Basically, I wanted to do implement some kind of model myself. I decided on the LSTM (Long Short Term Memory.) It’s a bit early, and I don’t want to explain it all out, so I’ll just link a good explanation to LSTMs here.
Implementation is easy:
The main question is how to represent musical data and input it to the model.
Here’s a chart showing the different events I recorded in my representation.
- Volume and tempo events set the volume and tempo for the sequence until a new volume or tempo is encountered.
- There’s 128 note values in MIDI, so there’s 128 note up/down events each.
- Pause events represent a time difference between the previous and next event. There’s 48 pause values, representing each value from 1/12 beat to a full 4 beats. This accounts for triplets and sixteenths.
- Pedal is pretty self explanatory.
- Start/End represents the start or end of a sequence.

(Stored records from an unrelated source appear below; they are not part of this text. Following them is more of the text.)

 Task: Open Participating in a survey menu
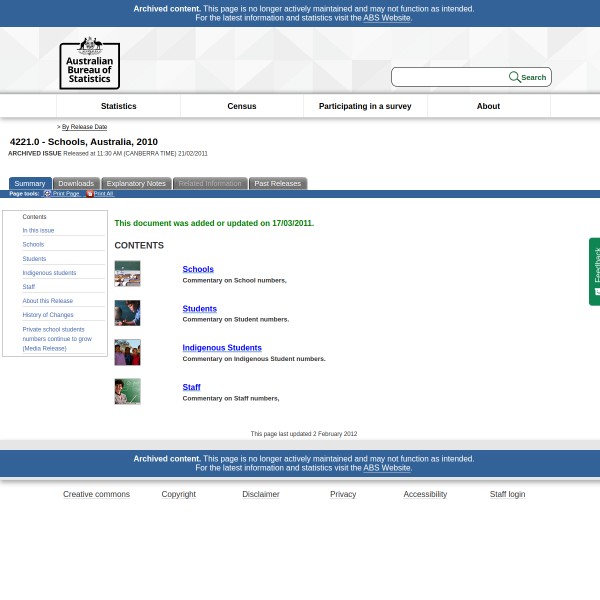(365, 106)
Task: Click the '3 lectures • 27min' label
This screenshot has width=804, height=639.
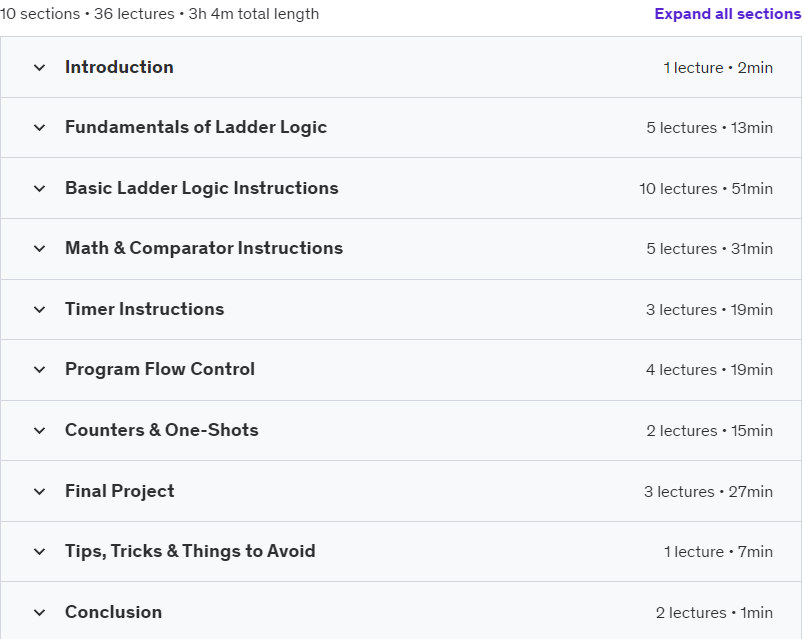Action: tap(708, 492)
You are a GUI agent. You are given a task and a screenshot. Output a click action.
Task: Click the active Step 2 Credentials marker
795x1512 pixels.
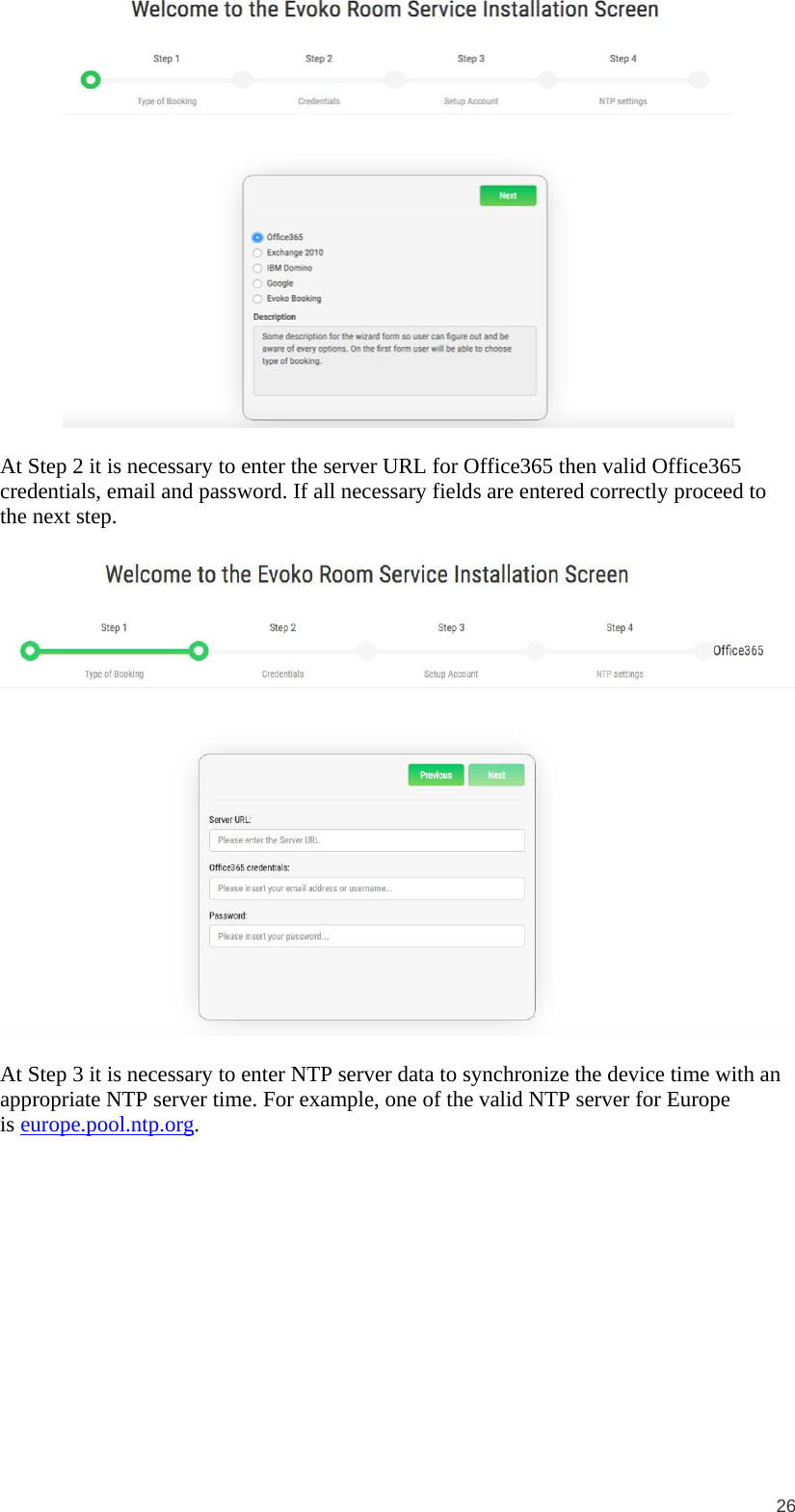pyautogui.click(x=199, y=650)
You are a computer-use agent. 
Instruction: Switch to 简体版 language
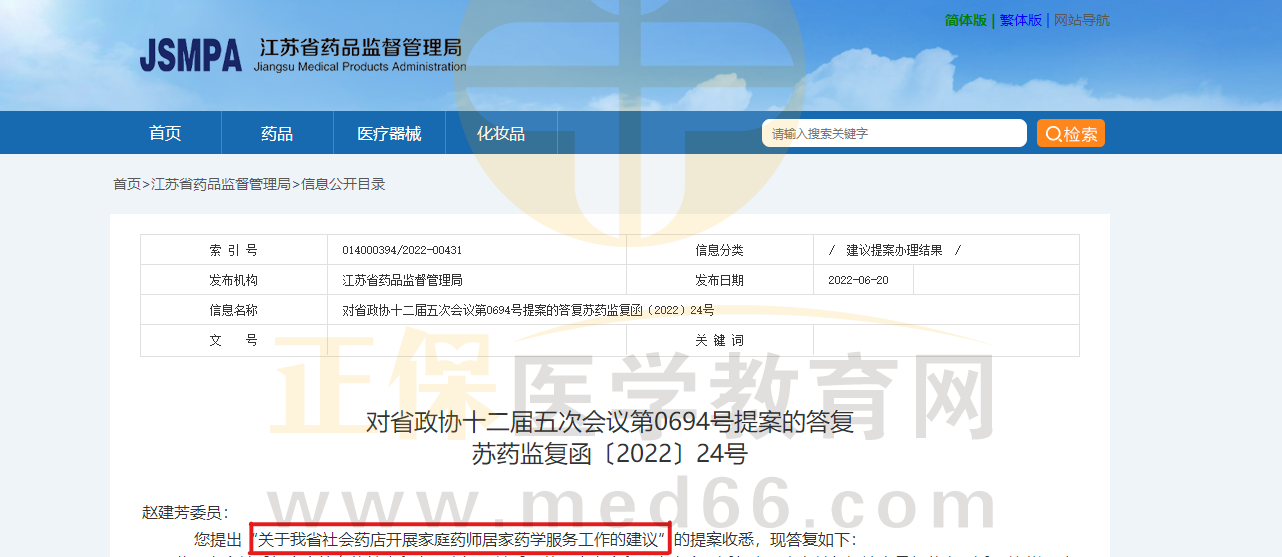click(965, 20)
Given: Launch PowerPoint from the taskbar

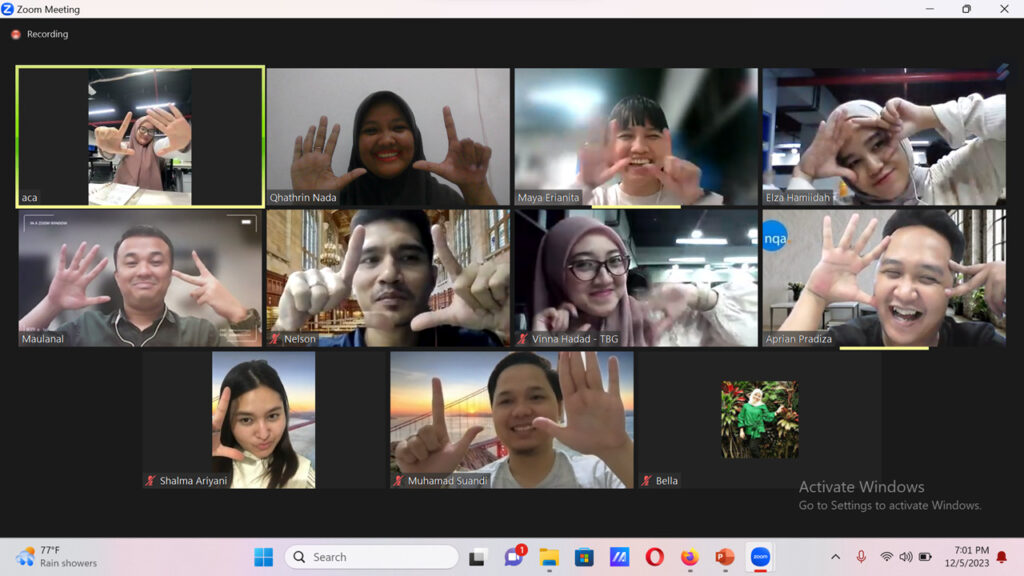Looking at the screenshot, I should (x=724, y=557).
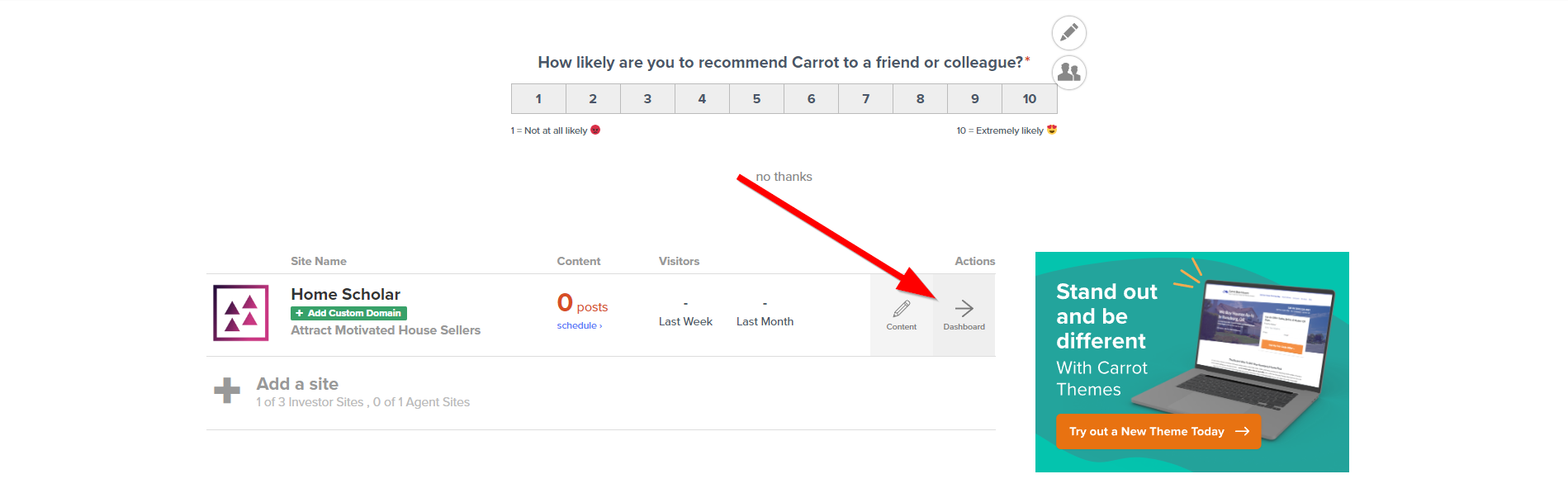Click the pencil edit icon top right
This screenshot has height=493, width=1568.
click(x=1068, y=32)
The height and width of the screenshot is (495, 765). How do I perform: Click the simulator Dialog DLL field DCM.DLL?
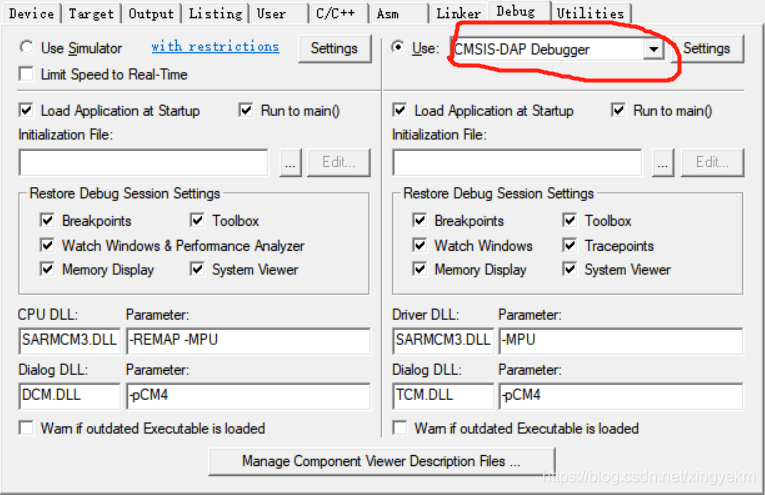(69, 395)

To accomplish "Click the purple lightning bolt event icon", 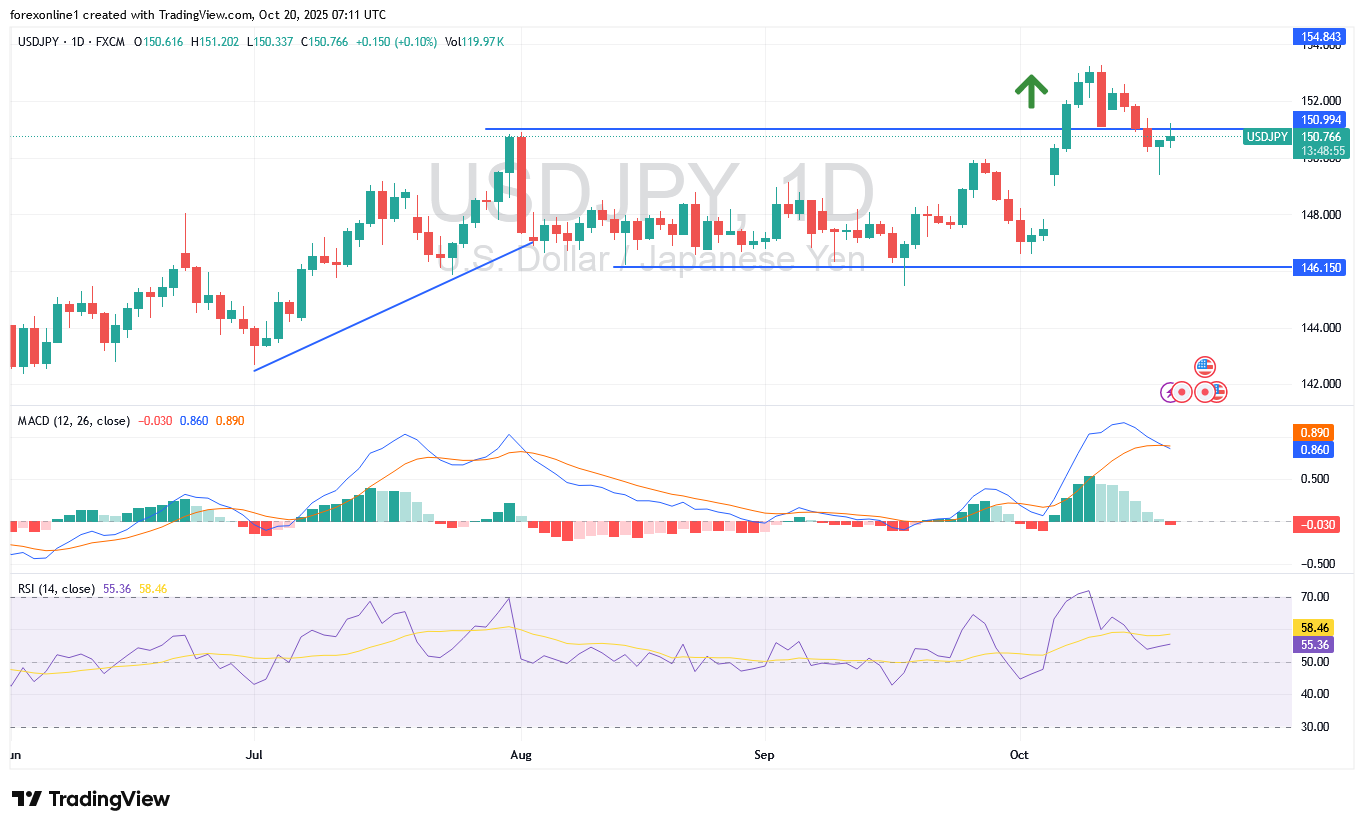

- I included an artist ID in each sequence so the model could differentiate between different artists and generate in different styles.
An example sequence might look something like this:
[326, 322, 8, 2, 92, 274, 220]
In a more readable format, it’s this:
[‘Beethoven’, ‘Start’, ’60bpm’, ‘Volume 2’, ‘Note 77 On’, ‘Wait 1/6 beat’, ‘Note 77 Off’]
A LSTM isn’t really the most advanced or effective choice for this problem, but it still works decently.
While training this model on the same Beethoven dataset as I used for the Music Transformer, the model only achieved about 75% train accuracy and 25% validation accuracy. This is a phenomenon called overfitting, where the model gets so focused on the training data it doesn’t generalize well to other data. To combat this, I tried a dropout layer, which randomly drops neurons while training to prevent the model getting stuck in a pattern. Validation accuracy increased to around 35%, but it still wasn’t great.
Here’s some samples:
The model doesn’t remember patterns well, and that’s pretty clear here because it deteriorates and starts generating pretty repetitive stuff. Additionally, it seems to always like to start with the same pattern, which is undesirable in my opinion.